Conformations of ethane : Ethane molecule \(\left(\mathrm{C}_2 \mathrm{H}_6\right)\) contains a carbon – carbon single bond with each carbon atom attached to three hydrogen atoms. Considering the ball and stick model of ethane, keep one carbon atom stationary and rotate the other carbon atom around the \(\mathrm{C}-\mathrm{C}\) axis. This rotation results into infinite number of spatial arrangements of hydrogen atoms attached to one carbon atom with respect to the hydrogen atoms attached to the other carbon atom. These are called conformational isomers (conformers). Thus there are infinite number of conformations of ethane. However, there are two extreme cases. One such conformation in which hydrogen atoms attached to two carbons are as closed together as possible is called eclipsed conformation and the other in which hydrogens are as far apart as possible is known as the staggered conformation. Any other intermediate conformation is called a skew conformation.It may be remembered that in all the conformations, the bond angles and the bond lengths remain the same. Eclipsed and the staggered conformations can be represented by Sawhorse and Newman projections.

1. Sawhorse projections

In this projection, the molecule is viewed along the molecular axis. It is then projected on paper by drawing the central \(\mathrm{C}-\mathrm{C}\) bond as a somewhat longer straight line. Upper end of the line is slightly tilted towards right or left hand side. The front carbon is shown at the lower end of the line, whereas the rear carbon is shown at the upper end. Each carbon has three lines attached to it corresponding to three hydrogen atoms. The lines are inclined at an angle of \(120^{\circ}\) to each other. Sawhorse projections of eclipsed and staggered conformations of ethane are depicted in Fig. 9.2.

2. Newman projections

In this projection, the molecule is viewed at the \(\mathrm{C}-\mathrm{C}\) bond head on. The carbon atom nearer to the eye is represented by a point. Three hydrogen atoms attached to the front carbon atom are shown by three lines drawn at an angle of 120 to each other. The rear carbon atom (the carbon atom away from the eye) is represented by a circle and the three hydrogen atoms are shown attached to it by the shorter lines drawn at an angle of 120 to each other. The Newman’s projections are depicted in Fig. 9.3.
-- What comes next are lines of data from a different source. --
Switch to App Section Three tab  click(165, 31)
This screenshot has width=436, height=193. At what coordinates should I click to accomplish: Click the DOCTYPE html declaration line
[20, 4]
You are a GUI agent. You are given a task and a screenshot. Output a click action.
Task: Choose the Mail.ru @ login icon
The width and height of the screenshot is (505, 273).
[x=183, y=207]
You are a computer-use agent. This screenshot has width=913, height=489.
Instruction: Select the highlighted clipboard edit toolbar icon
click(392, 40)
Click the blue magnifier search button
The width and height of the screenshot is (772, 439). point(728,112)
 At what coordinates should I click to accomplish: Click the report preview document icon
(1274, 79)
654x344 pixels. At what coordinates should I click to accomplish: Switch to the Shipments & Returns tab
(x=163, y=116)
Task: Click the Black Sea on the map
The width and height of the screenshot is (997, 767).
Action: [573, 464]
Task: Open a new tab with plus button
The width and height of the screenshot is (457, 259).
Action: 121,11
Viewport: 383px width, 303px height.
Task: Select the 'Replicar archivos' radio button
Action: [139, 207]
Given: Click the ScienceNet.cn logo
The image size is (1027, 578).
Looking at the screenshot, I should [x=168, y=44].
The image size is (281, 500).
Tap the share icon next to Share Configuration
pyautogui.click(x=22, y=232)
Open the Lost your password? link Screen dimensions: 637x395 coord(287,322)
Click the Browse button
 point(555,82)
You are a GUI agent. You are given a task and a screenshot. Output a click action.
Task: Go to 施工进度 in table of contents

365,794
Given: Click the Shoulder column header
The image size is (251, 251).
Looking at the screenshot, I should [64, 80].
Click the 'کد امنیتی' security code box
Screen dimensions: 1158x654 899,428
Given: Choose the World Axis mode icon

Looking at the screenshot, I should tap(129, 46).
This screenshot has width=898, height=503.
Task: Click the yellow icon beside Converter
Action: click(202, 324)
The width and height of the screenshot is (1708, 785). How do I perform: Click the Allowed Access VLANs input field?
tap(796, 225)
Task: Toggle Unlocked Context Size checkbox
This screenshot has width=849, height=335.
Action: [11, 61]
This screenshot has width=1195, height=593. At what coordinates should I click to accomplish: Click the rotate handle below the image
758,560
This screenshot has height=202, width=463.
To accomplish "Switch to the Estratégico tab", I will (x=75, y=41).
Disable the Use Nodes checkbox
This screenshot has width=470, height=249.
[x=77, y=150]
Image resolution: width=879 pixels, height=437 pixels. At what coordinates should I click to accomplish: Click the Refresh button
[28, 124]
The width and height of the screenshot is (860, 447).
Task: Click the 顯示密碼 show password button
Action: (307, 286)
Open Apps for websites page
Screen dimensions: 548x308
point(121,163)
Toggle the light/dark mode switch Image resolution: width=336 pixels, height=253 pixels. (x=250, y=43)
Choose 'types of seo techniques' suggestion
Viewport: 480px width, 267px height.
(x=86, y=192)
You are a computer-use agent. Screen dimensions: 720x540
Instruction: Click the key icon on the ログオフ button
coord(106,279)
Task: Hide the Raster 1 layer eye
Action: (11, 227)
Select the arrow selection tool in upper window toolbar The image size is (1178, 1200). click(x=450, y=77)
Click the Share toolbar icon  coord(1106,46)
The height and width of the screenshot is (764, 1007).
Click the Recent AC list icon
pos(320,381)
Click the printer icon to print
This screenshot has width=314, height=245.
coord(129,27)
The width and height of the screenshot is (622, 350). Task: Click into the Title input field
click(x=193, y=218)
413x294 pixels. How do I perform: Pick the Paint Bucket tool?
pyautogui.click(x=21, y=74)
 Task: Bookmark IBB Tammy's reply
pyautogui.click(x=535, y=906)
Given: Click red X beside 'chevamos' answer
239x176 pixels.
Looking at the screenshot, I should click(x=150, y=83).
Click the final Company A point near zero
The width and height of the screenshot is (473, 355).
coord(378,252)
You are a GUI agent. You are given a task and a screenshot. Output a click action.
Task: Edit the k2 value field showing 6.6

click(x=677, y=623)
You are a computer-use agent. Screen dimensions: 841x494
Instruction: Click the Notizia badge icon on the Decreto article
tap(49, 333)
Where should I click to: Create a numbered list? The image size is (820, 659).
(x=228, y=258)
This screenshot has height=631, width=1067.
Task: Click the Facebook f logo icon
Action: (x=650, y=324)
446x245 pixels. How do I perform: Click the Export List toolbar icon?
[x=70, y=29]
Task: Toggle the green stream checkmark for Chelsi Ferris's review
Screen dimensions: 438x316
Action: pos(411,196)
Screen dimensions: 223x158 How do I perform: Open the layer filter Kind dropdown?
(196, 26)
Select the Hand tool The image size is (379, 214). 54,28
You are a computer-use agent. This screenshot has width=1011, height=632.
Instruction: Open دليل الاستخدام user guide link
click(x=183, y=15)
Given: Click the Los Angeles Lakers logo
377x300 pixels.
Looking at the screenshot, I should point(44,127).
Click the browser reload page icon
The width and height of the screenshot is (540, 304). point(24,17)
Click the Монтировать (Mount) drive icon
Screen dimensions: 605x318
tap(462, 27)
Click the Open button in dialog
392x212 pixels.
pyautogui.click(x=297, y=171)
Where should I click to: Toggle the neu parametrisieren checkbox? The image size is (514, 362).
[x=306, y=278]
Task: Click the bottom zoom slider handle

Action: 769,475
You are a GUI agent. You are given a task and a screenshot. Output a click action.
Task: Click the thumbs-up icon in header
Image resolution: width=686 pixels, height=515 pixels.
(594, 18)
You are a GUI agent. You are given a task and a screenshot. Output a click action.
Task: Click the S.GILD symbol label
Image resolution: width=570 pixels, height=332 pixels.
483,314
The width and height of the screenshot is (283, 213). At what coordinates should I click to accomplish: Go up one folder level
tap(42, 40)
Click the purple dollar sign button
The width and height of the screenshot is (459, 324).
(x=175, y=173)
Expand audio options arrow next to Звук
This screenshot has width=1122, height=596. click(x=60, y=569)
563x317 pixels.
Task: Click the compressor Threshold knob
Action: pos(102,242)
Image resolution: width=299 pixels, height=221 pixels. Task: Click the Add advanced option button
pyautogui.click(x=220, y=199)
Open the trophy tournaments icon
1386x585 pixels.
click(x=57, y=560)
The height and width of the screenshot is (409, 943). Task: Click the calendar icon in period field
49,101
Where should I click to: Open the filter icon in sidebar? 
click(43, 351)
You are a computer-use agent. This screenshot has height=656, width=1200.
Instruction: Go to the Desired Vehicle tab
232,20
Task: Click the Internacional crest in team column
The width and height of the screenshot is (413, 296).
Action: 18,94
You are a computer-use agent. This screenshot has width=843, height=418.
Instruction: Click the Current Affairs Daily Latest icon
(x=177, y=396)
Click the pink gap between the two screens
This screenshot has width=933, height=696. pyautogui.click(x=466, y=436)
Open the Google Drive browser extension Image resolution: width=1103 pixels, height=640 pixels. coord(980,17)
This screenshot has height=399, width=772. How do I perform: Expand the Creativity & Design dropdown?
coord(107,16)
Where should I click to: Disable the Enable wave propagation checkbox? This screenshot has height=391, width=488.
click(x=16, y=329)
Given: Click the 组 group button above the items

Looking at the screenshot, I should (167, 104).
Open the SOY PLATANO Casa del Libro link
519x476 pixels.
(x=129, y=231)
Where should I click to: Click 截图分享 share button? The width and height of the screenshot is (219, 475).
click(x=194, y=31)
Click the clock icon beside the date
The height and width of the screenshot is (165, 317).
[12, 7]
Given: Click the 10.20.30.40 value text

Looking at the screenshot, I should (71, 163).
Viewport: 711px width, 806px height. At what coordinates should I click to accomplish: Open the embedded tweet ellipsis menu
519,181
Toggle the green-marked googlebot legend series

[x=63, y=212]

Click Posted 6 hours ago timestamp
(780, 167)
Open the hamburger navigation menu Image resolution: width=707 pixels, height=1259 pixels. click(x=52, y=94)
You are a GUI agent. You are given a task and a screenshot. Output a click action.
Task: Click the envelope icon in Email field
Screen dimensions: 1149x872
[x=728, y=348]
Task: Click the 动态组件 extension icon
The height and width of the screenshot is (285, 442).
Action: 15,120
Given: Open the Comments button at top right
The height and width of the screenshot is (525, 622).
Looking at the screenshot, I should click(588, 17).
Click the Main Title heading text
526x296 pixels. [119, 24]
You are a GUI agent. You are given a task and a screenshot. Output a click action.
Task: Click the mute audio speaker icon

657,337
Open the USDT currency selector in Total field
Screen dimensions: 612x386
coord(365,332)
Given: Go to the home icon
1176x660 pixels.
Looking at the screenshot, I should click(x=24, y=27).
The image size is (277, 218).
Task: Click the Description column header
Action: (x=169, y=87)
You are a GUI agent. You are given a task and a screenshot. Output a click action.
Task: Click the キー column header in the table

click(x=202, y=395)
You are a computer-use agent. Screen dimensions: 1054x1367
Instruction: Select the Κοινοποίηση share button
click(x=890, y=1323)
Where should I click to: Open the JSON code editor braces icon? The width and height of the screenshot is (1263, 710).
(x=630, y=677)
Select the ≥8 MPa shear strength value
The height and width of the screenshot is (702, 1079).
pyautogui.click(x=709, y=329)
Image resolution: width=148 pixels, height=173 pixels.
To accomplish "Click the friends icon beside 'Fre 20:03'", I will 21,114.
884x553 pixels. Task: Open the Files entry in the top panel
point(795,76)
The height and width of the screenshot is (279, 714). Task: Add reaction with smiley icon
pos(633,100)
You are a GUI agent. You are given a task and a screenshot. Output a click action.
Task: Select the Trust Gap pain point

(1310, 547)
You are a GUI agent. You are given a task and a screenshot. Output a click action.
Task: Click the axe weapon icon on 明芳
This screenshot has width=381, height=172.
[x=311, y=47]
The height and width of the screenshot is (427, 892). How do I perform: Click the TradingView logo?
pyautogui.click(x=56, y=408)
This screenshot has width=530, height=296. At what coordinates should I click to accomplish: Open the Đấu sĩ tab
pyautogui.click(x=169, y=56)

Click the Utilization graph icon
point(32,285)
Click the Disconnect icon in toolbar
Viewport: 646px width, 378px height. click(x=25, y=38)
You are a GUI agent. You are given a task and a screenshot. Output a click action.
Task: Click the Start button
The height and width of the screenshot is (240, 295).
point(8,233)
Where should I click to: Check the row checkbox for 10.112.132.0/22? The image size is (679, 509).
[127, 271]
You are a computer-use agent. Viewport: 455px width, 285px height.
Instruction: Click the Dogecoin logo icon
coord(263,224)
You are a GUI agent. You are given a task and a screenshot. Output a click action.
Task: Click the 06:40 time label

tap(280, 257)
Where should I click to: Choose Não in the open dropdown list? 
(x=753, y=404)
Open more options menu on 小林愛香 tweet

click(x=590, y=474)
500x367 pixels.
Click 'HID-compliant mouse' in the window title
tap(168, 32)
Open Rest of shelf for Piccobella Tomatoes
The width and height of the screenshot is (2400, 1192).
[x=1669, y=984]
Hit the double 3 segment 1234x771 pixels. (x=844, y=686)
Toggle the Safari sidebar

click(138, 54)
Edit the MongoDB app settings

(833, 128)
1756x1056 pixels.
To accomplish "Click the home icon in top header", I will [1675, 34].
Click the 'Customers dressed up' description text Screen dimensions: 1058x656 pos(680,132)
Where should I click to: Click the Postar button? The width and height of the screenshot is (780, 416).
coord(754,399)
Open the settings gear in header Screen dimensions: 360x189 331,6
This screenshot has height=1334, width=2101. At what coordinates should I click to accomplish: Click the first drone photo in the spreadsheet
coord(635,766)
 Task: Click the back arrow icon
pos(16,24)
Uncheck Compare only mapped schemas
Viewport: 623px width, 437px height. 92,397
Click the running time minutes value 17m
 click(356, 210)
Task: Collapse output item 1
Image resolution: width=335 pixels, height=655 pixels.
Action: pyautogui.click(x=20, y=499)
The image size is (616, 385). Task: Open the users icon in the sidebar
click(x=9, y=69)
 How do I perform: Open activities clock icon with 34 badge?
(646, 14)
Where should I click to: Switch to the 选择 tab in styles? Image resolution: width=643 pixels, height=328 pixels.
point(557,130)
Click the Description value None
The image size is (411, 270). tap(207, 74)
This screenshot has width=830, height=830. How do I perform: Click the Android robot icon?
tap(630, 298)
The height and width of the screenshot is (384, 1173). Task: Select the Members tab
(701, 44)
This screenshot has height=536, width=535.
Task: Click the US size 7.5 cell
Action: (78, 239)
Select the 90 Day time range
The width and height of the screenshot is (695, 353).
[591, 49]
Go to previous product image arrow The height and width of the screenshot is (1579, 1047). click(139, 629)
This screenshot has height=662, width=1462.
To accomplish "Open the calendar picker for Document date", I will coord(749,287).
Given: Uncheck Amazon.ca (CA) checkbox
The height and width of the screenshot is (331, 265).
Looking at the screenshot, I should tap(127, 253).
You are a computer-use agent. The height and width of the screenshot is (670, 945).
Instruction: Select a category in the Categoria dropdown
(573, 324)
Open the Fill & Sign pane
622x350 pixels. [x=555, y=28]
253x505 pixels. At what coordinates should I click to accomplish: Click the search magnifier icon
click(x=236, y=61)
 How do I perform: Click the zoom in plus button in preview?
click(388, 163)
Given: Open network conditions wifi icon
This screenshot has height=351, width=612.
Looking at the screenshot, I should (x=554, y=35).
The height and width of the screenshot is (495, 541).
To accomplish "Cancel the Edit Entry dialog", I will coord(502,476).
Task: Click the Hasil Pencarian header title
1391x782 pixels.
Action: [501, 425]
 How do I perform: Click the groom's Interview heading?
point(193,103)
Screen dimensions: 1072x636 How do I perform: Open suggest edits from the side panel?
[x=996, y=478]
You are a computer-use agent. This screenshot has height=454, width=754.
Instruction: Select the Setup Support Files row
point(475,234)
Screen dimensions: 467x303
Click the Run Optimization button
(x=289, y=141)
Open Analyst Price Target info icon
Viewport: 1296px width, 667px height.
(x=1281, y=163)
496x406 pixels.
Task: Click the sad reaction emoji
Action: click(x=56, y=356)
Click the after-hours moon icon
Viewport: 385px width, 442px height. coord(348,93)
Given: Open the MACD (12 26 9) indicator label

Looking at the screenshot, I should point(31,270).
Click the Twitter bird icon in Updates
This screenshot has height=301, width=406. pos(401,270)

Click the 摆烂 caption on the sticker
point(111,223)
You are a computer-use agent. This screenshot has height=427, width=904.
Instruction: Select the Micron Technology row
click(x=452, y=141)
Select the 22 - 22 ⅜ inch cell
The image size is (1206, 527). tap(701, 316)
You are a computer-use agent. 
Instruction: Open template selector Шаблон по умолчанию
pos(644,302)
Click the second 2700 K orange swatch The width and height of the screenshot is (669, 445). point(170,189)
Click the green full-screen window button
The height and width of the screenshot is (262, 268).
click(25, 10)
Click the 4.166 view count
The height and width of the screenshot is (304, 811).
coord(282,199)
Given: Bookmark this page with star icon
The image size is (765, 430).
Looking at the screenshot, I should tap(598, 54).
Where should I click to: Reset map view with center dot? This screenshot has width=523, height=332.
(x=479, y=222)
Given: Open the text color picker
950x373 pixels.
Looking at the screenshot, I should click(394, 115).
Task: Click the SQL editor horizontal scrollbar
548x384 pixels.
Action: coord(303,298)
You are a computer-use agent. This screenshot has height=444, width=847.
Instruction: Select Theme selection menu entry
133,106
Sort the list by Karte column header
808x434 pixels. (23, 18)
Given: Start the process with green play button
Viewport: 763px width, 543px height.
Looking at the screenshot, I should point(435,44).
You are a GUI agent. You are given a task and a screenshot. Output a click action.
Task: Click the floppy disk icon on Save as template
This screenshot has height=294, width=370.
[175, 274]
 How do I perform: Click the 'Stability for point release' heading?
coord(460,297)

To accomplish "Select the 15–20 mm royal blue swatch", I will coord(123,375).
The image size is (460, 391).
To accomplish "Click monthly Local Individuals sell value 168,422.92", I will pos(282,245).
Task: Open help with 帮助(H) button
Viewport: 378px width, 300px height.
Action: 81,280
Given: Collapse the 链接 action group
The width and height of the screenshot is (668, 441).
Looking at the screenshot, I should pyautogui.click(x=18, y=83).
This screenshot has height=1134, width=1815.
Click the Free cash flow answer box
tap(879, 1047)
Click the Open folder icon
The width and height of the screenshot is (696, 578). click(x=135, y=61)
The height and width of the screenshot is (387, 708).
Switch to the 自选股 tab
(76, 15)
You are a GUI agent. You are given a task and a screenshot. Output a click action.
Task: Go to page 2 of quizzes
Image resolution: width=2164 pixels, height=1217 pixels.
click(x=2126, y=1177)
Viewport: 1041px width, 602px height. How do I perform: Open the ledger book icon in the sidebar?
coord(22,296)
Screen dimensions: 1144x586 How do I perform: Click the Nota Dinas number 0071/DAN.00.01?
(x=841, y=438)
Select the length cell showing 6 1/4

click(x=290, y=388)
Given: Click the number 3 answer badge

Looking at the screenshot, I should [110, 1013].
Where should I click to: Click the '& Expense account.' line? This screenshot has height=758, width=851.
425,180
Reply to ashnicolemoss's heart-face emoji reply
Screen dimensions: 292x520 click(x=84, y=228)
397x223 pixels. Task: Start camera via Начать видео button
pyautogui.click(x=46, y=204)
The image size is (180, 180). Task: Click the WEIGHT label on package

Relative stability of conformations: As mentioned earlier, in staggered form of ethane, the electron clouds of carbon-hydrogen bonds are as far apart as possible. Thus, there are minimum repulsive forces, minimum energy and maximum stability of the molecule. On the other hand, when the staggered form changes into the eclipsed form, the electron clouds of the carbon – hydrogen bonds come closer to each other resulting in increase in electron cloud repulsions. To check the increased repulsive forces, molecule will have to possess more energy and thus has lesser stability. As already mentioned, the repulsive interaction between the electron clouds, which affects stability of a conformation, is called torsional strain. Magnitude of torsional strain depends upon the angle of rotation about \(\mathrm{C}-\mathrm{C}\) bond. This angle is also called dihedral angle or torsional angle. Of all the conformations of ethane, the staggered form has the least torsional strain and the eclipsed form, the maximum torsional strain. Therefore, staggered conformation is more stable than the eclipsed conformation. Hence, molecule largely remains in staggered conformation or we can say that it is preferred conformation. Thus it may be inferred that rotation around \(\mathrm{C}-\mathrm{C}\) bond in ethane is not completely free. The energy difference between the two extreme forms is of the order of 12.5 \(\mathrm{kJ} \mathrm{mol}^{-1}\), which is very small. Even at ordinary temperatures, the ethane molecule gains thermal or kinetic energy sufficient enough to overcome this energy barrier of \(12.5 \mathrm{~kJ} \mathrm{~mol}^{-1}\) through intermolecular collisions. Thus, it can be said that rotation about carbon-carbon single bond in ethane is almost free for all practical purposes. It has not been possible to separate and isolate different conformational isomers of ethane.